Two women discuss business

Quels sont les avantages de regrouper des employeurs qui partagent une même vision?

M. Hawkins : La plupart des missions commerciales regroupent des entreprises disparates qui voyagent ensemble et profitent parfois d’un espace de jumelage, mais celle-ci va bien au-delà. Il y a vraiment de l’entraide. Chaque délégué là-bas travaille aussi en votre faveur. Il y a aussi un répertoire qui présente avantageusement l’entreprise de chaque délégué. J’ai trouvé beaucoup de mes clients potentiels grâce à d’autres délégués qui m’ont présenté, comme l’a fait EDC. Et le soutien des autorités est sans pareil.

M. Abrahams : Je pense qu’il y a un sentiment de soutien mutuel, d’encouragement réciproque à persévérer. Il y a beaucoup de mentorat, de soutien et de communication informelle au passage, pendant les repas, et c’est extrêmement bénéfique. Le plus grand avantage de l’événement, c’est qu’il favorise la création d’une communauté. La moitié des personnes que j’ai rencontrées l’an dernier était présente cette année. Ce sont de bonnes amitiés, et nous en avons noué d’autres au cours de la semaine. La mission commerciale a vraiment soutenu des entreprises de tout le Canada et des personnes de tout l’arc-en-ciel LGBT. Je pense qu’elle donne aux nouveaux entrepreneurs la confiance nécessaire pour continuer. On y a aussi présenté des astuces pour lancer son entreprise et surmonter les obstacles. Le tout était brillant.

Un homme partage des informations sur son telephone portable avec un autre homme

Y a-t-il des défis inhérents au fait d’être un employeur LGBTQ2+?

M. Abrahams : Oui. Il y a 15 ans, j’ai créé mon entreprise en Australie parce que je n’étais pas à l’aise d’afficher mon identité LGBT dans l’environnement de travail où j’étais. Je ne savais pas si l’entreprise allait réussir, mais j’ai essayé, et elle a réussi. Je ne me suis jamais senti entravé à la tête de ma propre entreprise, mais c’était le cas quand je travaillais pour d’autres entreprises.
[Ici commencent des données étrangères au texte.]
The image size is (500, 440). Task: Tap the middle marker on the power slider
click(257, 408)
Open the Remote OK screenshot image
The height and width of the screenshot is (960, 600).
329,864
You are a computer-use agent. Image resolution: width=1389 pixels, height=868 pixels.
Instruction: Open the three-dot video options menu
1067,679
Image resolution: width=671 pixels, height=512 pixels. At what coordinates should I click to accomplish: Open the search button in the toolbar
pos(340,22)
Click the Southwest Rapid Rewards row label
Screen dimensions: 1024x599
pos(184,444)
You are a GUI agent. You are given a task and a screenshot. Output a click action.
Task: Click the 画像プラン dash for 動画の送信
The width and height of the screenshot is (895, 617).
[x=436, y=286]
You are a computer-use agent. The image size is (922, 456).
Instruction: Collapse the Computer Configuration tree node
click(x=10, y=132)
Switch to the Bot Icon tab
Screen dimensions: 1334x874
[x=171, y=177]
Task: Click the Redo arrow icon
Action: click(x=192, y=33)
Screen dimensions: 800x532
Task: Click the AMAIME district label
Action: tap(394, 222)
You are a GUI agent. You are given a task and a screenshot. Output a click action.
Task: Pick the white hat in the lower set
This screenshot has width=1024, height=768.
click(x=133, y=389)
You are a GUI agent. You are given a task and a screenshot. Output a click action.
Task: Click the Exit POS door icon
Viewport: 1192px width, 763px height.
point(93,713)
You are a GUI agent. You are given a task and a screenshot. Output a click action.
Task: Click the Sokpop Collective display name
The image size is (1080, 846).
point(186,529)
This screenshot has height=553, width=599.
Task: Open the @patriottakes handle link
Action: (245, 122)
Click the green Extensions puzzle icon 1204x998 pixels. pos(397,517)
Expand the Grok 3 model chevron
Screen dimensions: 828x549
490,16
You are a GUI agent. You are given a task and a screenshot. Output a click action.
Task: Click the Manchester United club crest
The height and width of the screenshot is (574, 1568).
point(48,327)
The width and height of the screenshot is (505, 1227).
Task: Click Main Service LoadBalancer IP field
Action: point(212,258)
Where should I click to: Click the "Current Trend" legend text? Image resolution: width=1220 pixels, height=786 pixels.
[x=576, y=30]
M. Hawkins : Certainement, mais à cette mission commerciale, tout le monde regarde dans la même direction. Certains participants ont des obligations à remplir en matière de diversité, mais ils les remplissent aussi parce que c’est une bonne chose, pas seulement à cause de leurs règlements. J’ai rencontré quelqu’un qui n’était pas à l’aise à mon égard, mais à mon avis, il faut toujours se montrer accueillant parce qu’au fond, on parle affaires. Je voulais lui montrer qu’on peut faire affaire avec n’importe qui. À un certain moment, il m’a montré une photo de son installation sur son téléphone, et j’ai vu un chapeau « Make America Great Again ». Je lui ai demandé si c’était le sien. Je lui ai alors parlé d’une entreprise qui enlève le fil blanc et réécrit : « Bienvenue au Canada ». Finalement, nous avons eu une très bonne conversation et gardé contact.

Les exportateurs diversifiés rencontrent-ils des obstacles particuliers?

M. Abrahams : Probablement, pour certaines destinations d’exportation. Mais cette mission avait lieu aux États-Unis, et je pense que les choses ont changé assez rapidement ces dernières années. Nous avons la chance de saisir une occasion qui n’était peut-être pas là il y a cinq ans à peine.

M. Hawkins : Certainement. Des pays tout entiers ne veulent pas faire affaire avec nous. La direction de mon entreprise est gaie, et les gens le savent depuis des années, mais ils ne veulent surtout pas en savoir plus. Même si j’utilise une stratégie de séduction, je parle de mon époux comme de mon époux. J’ai perdu des débouchés sur des marchés compliqués, mais j’en ai trouvé d’autres. Il m’est arrivé de discuter avec des gens pour savoir quel était le problème, et ces conversations m’ont appris des moyens de montrer que les différences n’empêchent pas de faire des affaires. C’est mon seul objectif dans ces cas. J’ai une cliente de longue date, depuis peut-être 15 ans, qui fait partie d’un petit ordre religieux fondamentaliste au Brésil. Malgré nos opinions différentes, nous avons une bonne relation et faisons affaire ensemble chaque semaine. Quand elle vient au Canada, je vais la chercher à l’aéroport avec joie et je fais en sorte qu’elle se sente la bienvenue.